Speaking of euphemisms, I pointed out recently how Bush supporters do not stop at evasive neologisms such as “Islamism” and “Islamofascism,” but keep creating further neologisms, such as “radical” Islamism—which, since Islamism means “radical Islam,” must mean “radical radical Islam.”

Writing in the September 25 New York Post, Arthur Herman says that we are in “a war between Islamic extremist fascism and Western civilization.”

Now, if our enemy is Islamic extremist fascism, then plain old Islamic fascism must be ok. We thought that Islamic fascism was the most evil, diabolical thing in the world. But we no longer have a problem with Islamic fascism. It’s only the extreme kind of Islamic fascism that we oppose.

The inability of neoconservatives to stay consistently with their own neologisms stems from the fact that the neologisms are themselves fake constructions denoting nothing that exists in the real world. It works like this. Unlike the left, the neocons know we have an enemy and they want to oppose it. But since to identify the enemy correctly, as Islam, would mean the end of the liberal/neocon belief in a single unified humanity, the neocons create a fictional enemy for us to fight called Islamic fascism. But because they inchoately know that this term Islamic fascism is unreal, something drives them to fortify the term by adding more adjectives to it.
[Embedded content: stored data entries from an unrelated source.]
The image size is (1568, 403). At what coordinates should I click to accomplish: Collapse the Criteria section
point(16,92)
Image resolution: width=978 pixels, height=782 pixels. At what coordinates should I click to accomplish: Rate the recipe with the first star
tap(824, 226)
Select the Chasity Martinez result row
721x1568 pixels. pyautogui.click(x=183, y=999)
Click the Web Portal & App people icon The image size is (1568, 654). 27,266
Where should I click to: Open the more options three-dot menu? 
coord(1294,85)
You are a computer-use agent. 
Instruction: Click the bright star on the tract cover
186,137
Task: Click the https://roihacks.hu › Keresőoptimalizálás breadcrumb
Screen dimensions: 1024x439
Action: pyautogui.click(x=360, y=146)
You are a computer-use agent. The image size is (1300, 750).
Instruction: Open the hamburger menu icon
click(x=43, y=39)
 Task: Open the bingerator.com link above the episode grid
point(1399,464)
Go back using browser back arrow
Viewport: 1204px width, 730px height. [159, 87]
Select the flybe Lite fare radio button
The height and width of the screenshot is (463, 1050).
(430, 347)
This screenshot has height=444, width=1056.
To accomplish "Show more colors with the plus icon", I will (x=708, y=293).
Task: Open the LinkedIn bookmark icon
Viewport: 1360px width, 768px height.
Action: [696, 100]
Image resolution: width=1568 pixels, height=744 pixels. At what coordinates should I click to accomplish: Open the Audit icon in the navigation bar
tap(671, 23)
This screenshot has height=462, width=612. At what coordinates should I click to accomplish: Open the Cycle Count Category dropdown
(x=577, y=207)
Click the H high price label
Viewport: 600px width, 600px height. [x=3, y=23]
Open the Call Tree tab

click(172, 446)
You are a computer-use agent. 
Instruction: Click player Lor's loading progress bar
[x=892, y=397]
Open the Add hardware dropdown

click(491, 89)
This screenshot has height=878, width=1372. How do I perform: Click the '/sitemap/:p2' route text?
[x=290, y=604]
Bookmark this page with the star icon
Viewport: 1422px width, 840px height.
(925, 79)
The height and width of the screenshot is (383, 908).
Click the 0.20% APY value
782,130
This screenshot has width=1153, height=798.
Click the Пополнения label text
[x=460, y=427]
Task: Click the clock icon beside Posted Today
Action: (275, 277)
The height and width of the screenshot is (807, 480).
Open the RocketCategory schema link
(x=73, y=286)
Since they’re using fake words to begin with, there’s no inherent limit on further increases in the fakery.

And, finally, the more adjectives they add, the less numerous and significant becomes the enemy that we are fighting. After all, if Islamic fascists represent only a “tiny minority” of the Muslim population, then extremist Islamic fascists are a tiny minority of a tiny minority. It must be the first “war” in history in which the more ferociously you denounce your enemy, the more he disappears from sight.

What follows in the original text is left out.